Task brief: Could you rewrite the part of the listing that opens with the line containing "Where should I" and runs through the end of the listing, adding 114 to each coordinate in the answers? Leave the pictures out of your rewrite.

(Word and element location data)
+===+

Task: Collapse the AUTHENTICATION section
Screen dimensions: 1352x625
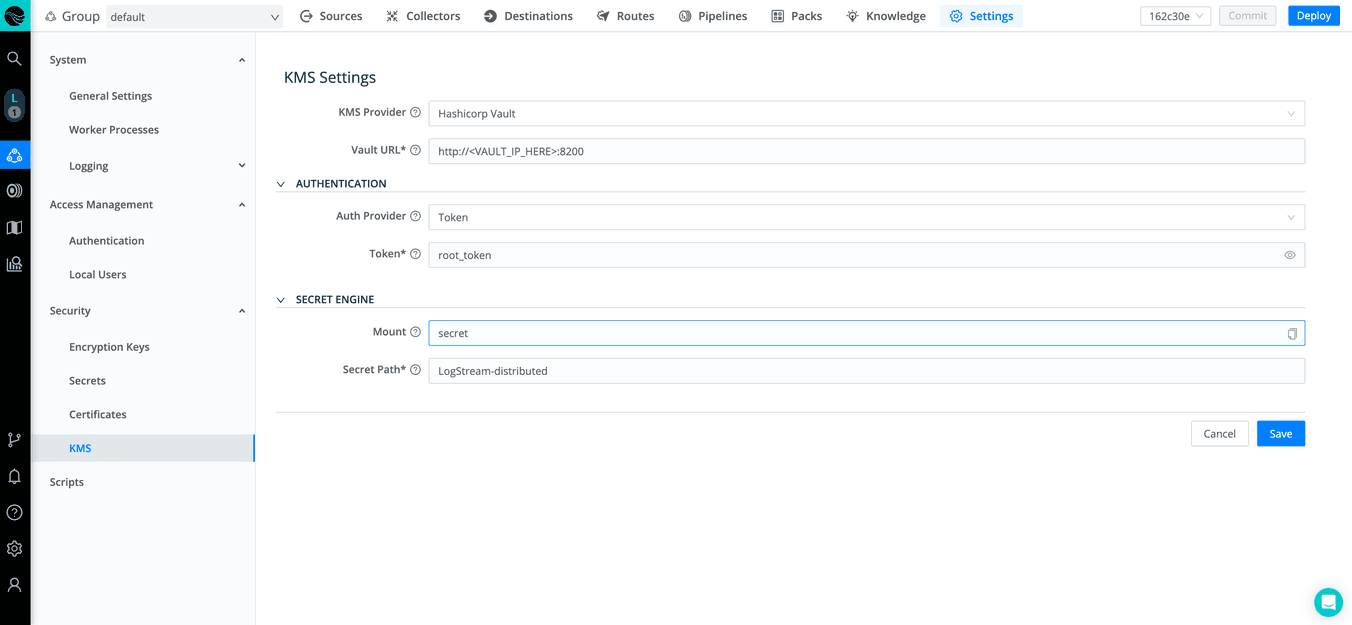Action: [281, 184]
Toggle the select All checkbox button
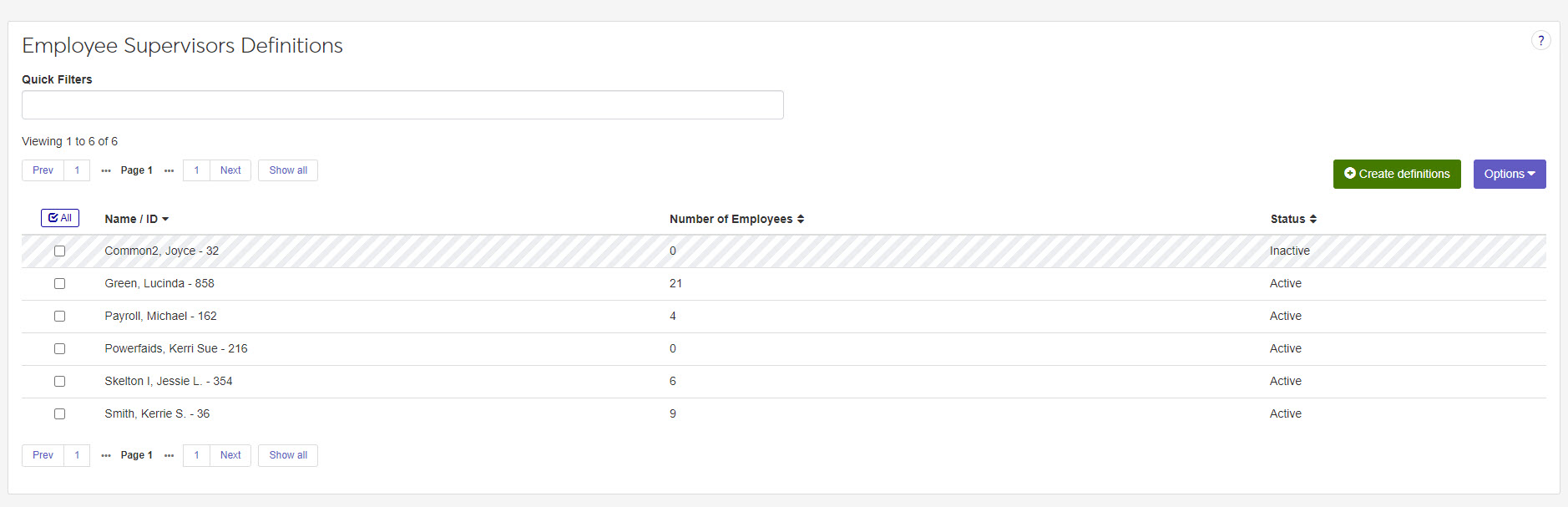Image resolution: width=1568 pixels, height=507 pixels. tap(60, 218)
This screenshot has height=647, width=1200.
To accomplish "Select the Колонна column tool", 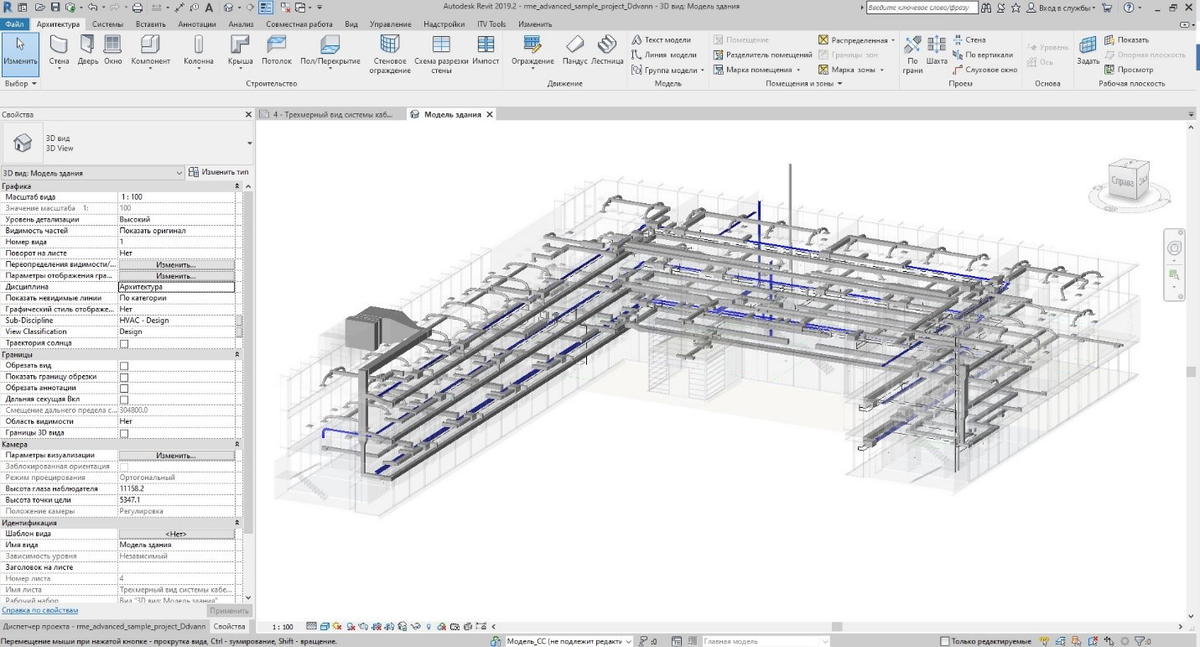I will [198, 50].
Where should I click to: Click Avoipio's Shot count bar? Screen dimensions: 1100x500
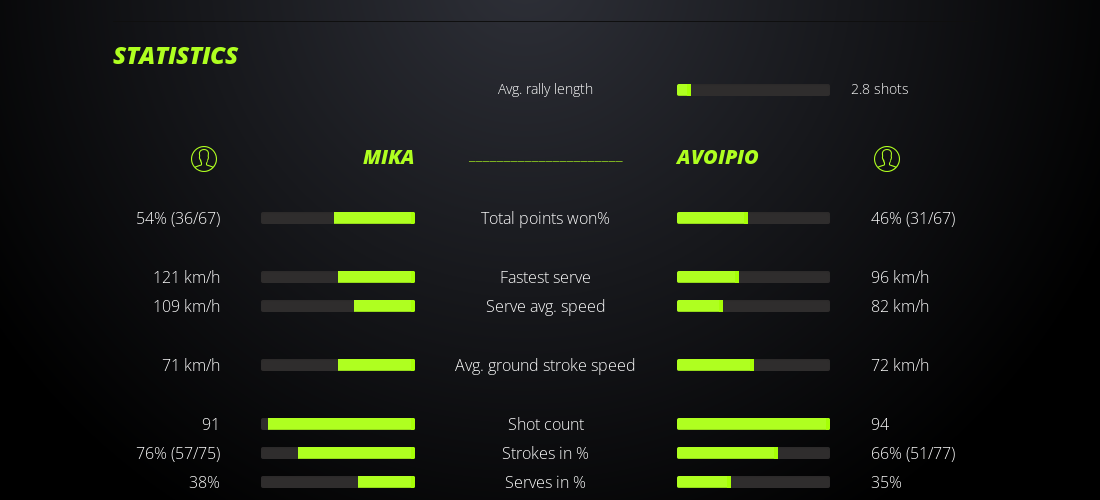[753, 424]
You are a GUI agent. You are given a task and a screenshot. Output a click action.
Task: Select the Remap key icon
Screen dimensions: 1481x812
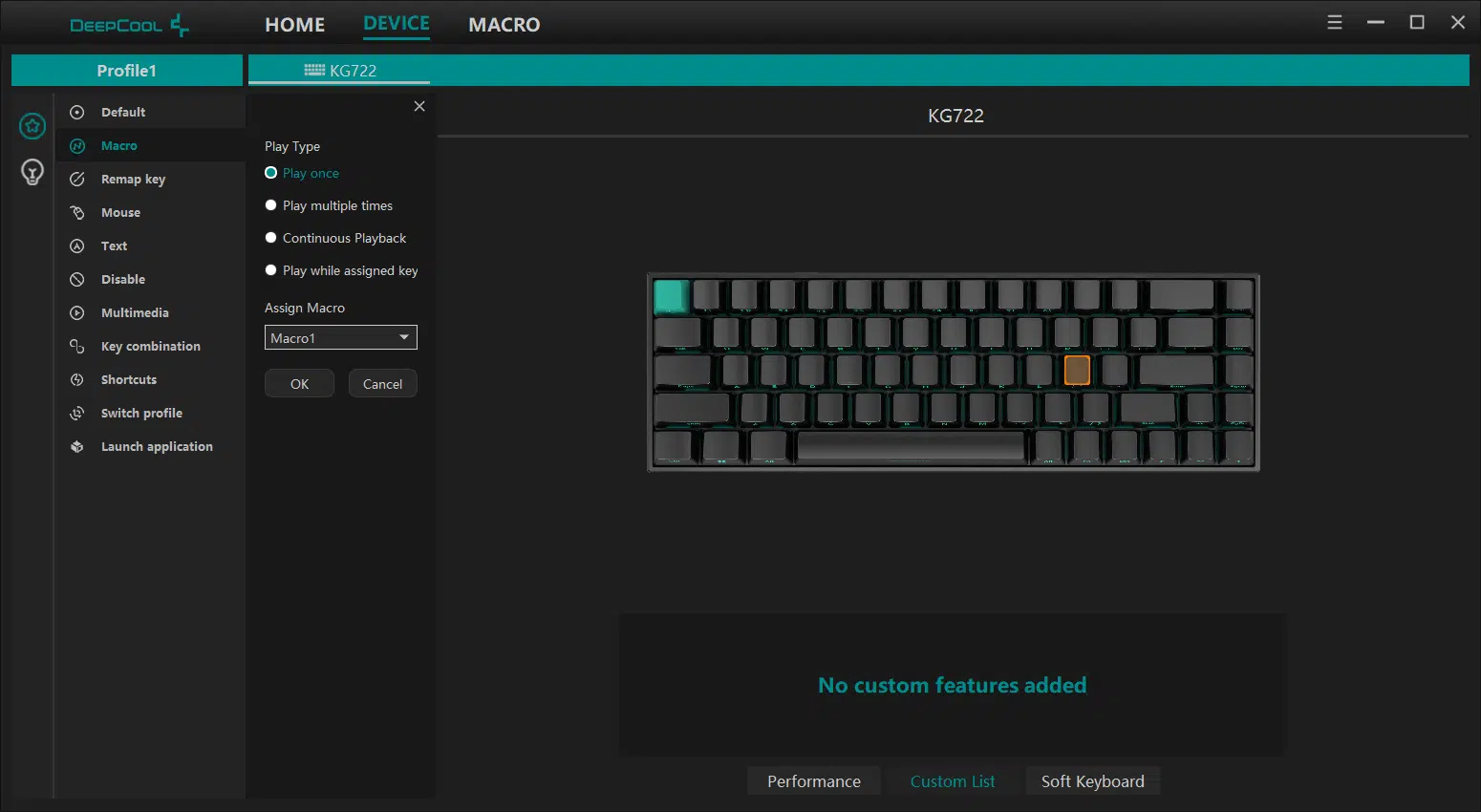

+===+

Task response:
Where should I click to: Click Avoipio's Shot count bar? Screen dimensions: 1100x500
[867, 538]
You are a GUI agent. You are given a task and a screenshot. Output a click action.
Task: Select the Remap key icon
Screen dimensions: 1481x812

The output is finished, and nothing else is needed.